Data contracts describe how data is organized. It's an umbrella term for structure metadata. The most common example is a relational database schema. Other examples include network payloads, file formats, and even the content of string arguments or responses. If you have a configuration file, then this configuration file has both a file format (JSON, YAML, TOML, XML, INI, or a custom format) and some internal structure that describes what kind of hierarchy, keys, values, and data types are valid. Sometimes the data contract is explicit and sometimes it's implicit. Either way, you need to manage it carefully, or else you'll get runtime errors when code that's reading, parsing, or validating encounters data with an unfamiliar structure.

Migrating data

Data migration is a big deal. Many systems these days manage staggering amounts of data measured in terabytes, petabytes, or more. The amount of collected and managed data will continue to increase for the foreseeable future. The pace of data collection exceeds the pace of hardware innovation. The essential point is that if you have a lot of data and you need to migrate it, it can take a while. In a previous company, I oversaw a project to migrate close to 100 terabytes of data from one Cassandra cluster of a legacy system to another Cassandra cluster.

The second Cassandra cluster had a different schema and was accessed by a Kubernetes cluster 24/7. The project was very complicated, and thus it kept getting pushed back when urgent issues popped up. The legacy system was still in place side by side with the next-gen system long after the original estimate.

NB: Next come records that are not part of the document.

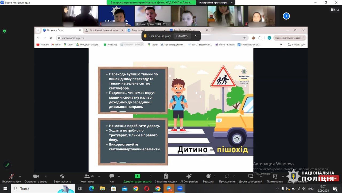Open the Безопасность shield icon
The height and width of the screenshot is (193, 342).
(62, 176)
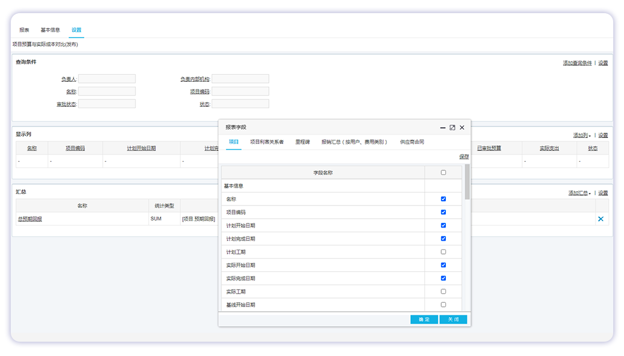The image size is (624, 356).
Task: Enable the 计划工期 field checkbox
Action: click(x=443, y=251)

There were a lot of mechanisms in place to split the data and send it to both clusters, but then we ran into scalability issues with the new system and we had to address those before we could continue. The historical data was important, but it didn't have to be accessed with the same service level as recent hot data. So, we embarked on yet another project to send historical data to cheaper storage. That meant, of course, that client libraries or frontend services had to know how to query both stores and merge the results. When you deal with a lot of data, you can't take anything for granted. You run into scalability issues with your tools, your infrastructure, your third-party dependencies, and your processes. Moving to a large scale is not just a quantity change; it often means qualitative change as well. Don't expect it to go smoothly. It is much more than copying some files from A to B.

Deprecating APIs

API deprecation comes in two flavors: internal and external. Internal APIs are APIs used by components that are fully controlled by you and your team or organization. You can be sure that all API users will upgrade to the new API within a short time. External APIs are used by users or services outside your direct sphere of influence. There are a few gray-area situations when you work for a huge organization (think Google), and even internal APIs may need to be treated as external APIs. If you're lucky, all your external APIs are used by self-updating applications or through a web interface you control. In those cases, the API is practically hidden and you don't even need to publish it.

If you have a lot of users (or a few very important users) using your API, you should consider deprecation very carefully. Deprecating an API means you force your users to change their application to work with you or stay locked to an earlier version.

There are a few ways you can mitigate the pain:

• Don't deprecate. Extend the existing API or keep the previous API active. It is sometimes pretty simple, although it adds to the testing burden.
• Provide client libraries in all relevant programming languages to your target audience. This is always a good practice. It allows you to make many changes to the underlying API without disrupting users (as long as you keep the programming language interface stable).
• If you have to deprecate, explain why, allow ample time for users to upgrade, and provide as much support as possible (for example, an upgrade guide with examples). Your users will appreciate it.